IMHO, two things that would be really valuable to have alongside this patch:
1) I couldn't find the matching iproute2 patch for the new
SEG6_IPTUNNEL_SRC attribute; did I miss it, or is it still in the
works? In the second case, having it available would be great to
fully test the new feature;
2) Since this introduces a new UAPI attribute, we definitely need
selftest coverage for it. Perhaps extending one of the
existing seg6 selftests (e.g. srv6_hencap_red_l3vpn_test.sh?) might
be a good option rather than writing a new one from scratch.
> diff --git a/include/uapi/linux/seg6_iptunnel.h b/include/uapi/linux/seg6_iptunnel.h
> index ae78791372b8..485889b19900 100644
> --- a/include/uapi/linux/seg6_iptunnel.h
> +++ b/include/uapi/linux/seg6_iptunnel.h
> @@ -20,6 +20,7 @@
> enum {
> SEG6_IPTUNNEL_UNSPEC,
> SEG6_IPTUNNEL_SRH,
> + SEG6_IPTUNNEL_SRC, /* struct in6_addr */
> __SEG6_IPTUNNEL_MAX,
> };
> #define SEG6_IPTUNNEL_MAX (__SEG6_IPTUNNEL_MAX - 1)
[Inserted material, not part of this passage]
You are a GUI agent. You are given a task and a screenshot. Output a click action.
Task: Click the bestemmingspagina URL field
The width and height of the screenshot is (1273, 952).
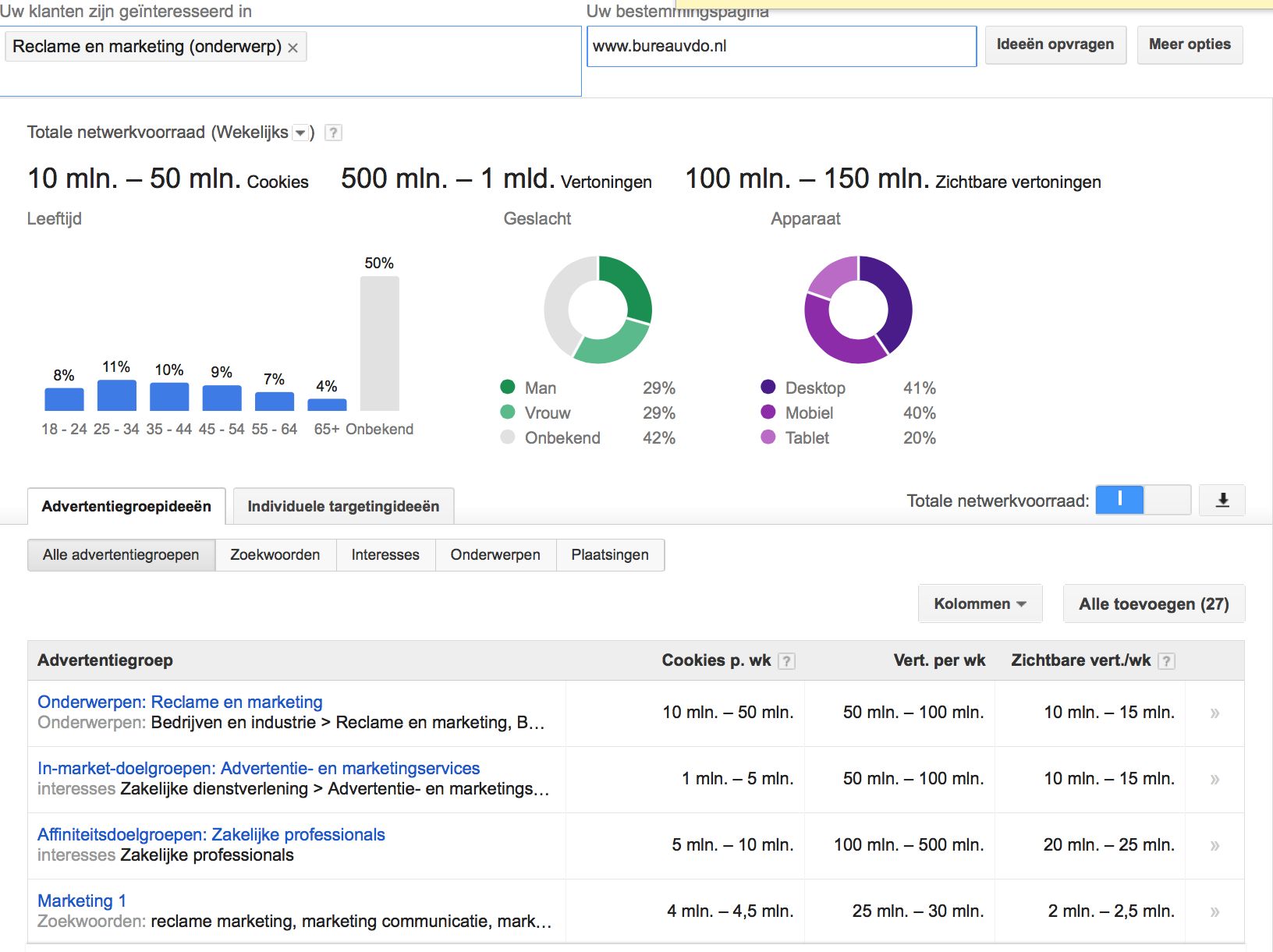click(x=782, y=46)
> diff --git a/net/ipv6/seg6_iptunnel.c b/net/ipv6/seg6_iptunnel.c
> index 3e1b9991131a..d45b6b49dd48 100644
> --- a/net/ipv6/seg6_iptunnel.c
> +++ b/net/ipv6/seg6_iptunnel.c
> @@ -49,6 +49,7 @@ static size_t seg6_lwt_headroom(struct seg6_iptunnel_encap *tuninfo)
>
> struct seg6_lwt {
> struct dst_cache cache;
> + struct in6_addr tunsrc;
> struct seg6_iptunnel_encap tuninfo[];
> };
>
> @@ -65,6 +66,7 @@ seg6_encap_lwtunnel(struct lwtunnel_state *lwt)
>
> static const struct nla_policy seg6_iptunnel_policy[SEG6_IPTUNNEL_MAX + 1] = {
> [SEG6_IPTUNNEL_SRH] = { .type = NLA_BINARY },
> + [SEG6_IPTUNNEL_SRC] = NLA_POLICY_EXACT_LEN(sizeof(struct in6_addr)),
> };
>
> static int nla_put_srh(struct sk_buff *skb, int attrtype,
> @@ -87,23 +89,32 @@ static int nla_put_srh(struct sk_buff *skb, int attrtype,
> }
>
> static void set_tun_src(struct net *net, struct net_device *dev,
> - struct in6_addr *daddr, struct in6_addr *saddr)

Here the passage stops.